• _MATERIAL SUPPLIED_:
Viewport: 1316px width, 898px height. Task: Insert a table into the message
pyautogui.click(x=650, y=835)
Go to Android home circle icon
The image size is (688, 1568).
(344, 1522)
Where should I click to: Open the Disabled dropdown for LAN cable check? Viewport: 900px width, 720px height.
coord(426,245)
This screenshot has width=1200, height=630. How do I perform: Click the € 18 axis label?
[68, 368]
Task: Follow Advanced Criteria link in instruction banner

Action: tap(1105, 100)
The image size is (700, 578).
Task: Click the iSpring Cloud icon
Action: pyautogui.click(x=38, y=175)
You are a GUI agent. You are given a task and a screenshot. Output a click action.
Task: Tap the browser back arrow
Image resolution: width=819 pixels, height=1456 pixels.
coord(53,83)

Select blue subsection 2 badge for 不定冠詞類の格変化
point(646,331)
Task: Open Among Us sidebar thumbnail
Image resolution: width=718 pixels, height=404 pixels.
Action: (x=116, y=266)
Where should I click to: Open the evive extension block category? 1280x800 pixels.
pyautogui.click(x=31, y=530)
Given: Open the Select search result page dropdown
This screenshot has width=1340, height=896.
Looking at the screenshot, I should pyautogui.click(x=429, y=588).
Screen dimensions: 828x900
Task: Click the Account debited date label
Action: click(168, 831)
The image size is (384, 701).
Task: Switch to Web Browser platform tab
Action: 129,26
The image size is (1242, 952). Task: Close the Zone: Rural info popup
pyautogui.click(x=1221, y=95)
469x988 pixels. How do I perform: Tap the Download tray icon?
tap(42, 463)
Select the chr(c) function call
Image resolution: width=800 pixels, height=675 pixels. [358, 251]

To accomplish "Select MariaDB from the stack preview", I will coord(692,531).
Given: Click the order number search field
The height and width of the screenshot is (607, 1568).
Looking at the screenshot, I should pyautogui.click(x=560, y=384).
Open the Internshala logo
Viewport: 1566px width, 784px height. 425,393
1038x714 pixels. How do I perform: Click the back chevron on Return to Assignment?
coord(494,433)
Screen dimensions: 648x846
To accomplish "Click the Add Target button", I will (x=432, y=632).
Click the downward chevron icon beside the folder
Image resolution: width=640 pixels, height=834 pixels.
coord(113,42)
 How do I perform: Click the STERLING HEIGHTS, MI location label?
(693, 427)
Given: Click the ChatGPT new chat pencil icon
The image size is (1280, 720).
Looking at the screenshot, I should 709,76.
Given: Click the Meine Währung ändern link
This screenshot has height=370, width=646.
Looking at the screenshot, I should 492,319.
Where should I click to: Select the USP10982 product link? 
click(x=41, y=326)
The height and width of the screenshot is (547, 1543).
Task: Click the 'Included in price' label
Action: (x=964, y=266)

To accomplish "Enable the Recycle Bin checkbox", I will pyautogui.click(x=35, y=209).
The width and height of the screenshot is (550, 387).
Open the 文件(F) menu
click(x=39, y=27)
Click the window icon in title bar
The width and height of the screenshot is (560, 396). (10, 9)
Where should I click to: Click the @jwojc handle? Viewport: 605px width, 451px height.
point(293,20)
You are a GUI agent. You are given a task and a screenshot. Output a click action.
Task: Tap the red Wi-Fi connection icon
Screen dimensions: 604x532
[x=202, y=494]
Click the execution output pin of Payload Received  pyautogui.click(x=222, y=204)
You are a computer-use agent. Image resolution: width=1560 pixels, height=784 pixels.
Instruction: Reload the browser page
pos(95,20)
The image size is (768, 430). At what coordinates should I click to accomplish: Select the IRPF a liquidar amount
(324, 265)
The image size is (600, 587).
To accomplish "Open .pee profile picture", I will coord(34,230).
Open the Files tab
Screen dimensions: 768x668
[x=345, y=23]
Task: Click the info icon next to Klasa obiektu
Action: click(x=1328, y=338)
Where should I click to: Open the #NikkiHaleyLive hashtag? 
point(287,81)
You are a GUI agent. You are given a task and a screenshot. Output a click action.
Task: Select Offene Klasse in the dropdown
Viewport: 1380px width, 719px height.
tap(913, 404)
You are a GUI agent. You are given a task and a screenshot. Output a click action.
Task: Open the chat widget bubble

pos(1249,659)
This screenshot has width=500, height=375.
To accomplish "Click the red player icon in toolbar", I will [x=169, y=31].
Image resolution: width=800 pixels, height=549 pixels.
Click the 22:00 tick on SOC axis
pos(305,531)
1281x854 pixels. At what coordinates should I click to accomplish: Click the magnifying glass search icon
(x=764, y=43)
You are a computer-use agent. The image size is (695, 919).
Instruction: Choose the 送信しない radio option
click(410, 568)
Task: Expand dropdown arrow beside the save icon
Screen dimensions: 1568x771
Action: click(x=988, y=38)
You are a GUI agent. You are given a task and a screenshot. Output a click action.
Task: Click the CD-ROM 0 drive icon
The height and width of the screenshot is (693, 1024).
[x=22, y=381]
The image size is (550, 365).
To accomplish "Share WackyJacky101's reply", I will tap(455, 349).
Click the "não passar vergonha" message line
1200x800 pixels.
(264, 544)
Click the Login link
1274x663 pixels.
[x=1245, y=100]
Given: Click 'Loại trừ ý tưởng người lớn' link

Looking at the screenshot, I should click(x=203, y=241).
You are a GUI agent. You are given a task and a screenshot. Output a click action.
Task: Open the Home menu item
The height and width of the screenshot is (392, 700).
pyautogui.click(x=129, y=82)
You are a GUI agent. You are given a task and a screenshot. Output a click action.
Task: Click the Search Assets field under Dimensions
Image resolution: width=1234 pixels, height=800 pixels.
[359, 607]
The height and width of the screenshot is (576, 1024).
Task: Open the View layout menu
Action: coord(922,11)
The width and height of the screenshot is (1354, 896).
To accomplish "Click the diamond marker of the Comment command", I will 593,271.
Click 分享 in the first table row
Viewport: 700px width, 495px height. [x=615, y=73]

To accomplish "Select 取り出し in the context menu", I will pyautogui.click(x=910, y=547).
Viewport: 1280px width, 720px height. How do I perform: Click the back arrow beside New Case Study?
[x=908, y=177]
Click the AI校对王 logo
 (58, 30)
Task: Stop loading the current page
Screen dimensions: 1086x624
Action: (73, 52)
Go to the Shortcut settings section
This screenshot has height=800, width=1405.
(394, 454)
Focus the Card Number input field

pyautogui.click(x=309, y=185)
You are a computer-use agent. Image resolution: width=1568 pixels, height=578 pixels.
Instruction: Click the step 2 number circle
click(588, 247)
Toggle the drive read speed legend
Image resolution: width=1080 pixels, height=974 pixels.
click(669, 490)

• _EXERCISE_: Everything from the line holding "Task: Open the Home menu item" through the last line of the entries should be retyped exactly, with no other lines.

• _ANSWER TO THIS TASK_:
Task: Open the Home menu item
The height and width of the screenshot is (392, 700).
pyautogui.click(x=129, y=82)
You are a GUI agent. You are given a task and a screenshot. Output a click action.
Task: Click the Search Assets field under Dimensions
Image resolution: width=1234 pixels, height=800 pixels.
[359, 607]
The height and width of the screenshot is (576, 1024).
Task: Open the View layout menu
Action: coord(922,11)
The width and height of the screenshot is (1354, 896).
To accomplish "Click the diamond marker of the Comment command", I will 593,271.
Click 分享 in the first table row
Viewport: 700px width, 495px height. [x=615, y=73]

To accomplish "Select 取り出し in the context menu", I will pyautogui.click(x=910, y=547).
Viewport: 1280px width, 720px height. How do I perform: Click the back arrow beside New Case Study?
[x=908, y=177]
Click the AI校对王 logo
 (58, 30)
Task: Stop loading the current page
Screen dimensions: 1086x624
Action: (73, 52)
Go to the Shortcut settings section
This screenshot has height=800, width=1405.
(394, 454)
Focus the Card Number input field

pyautogui.click(x=309, y=185)
You are a computer-use agent. Image resolution: width=1568 pixels, height=578 pixels.
Instruction: Click the step 2 number circle
click(588, 247)
Toggle the drive read speed legend
Image resolution: width=1080 pixels, height=974 pixels.
click(669, 490)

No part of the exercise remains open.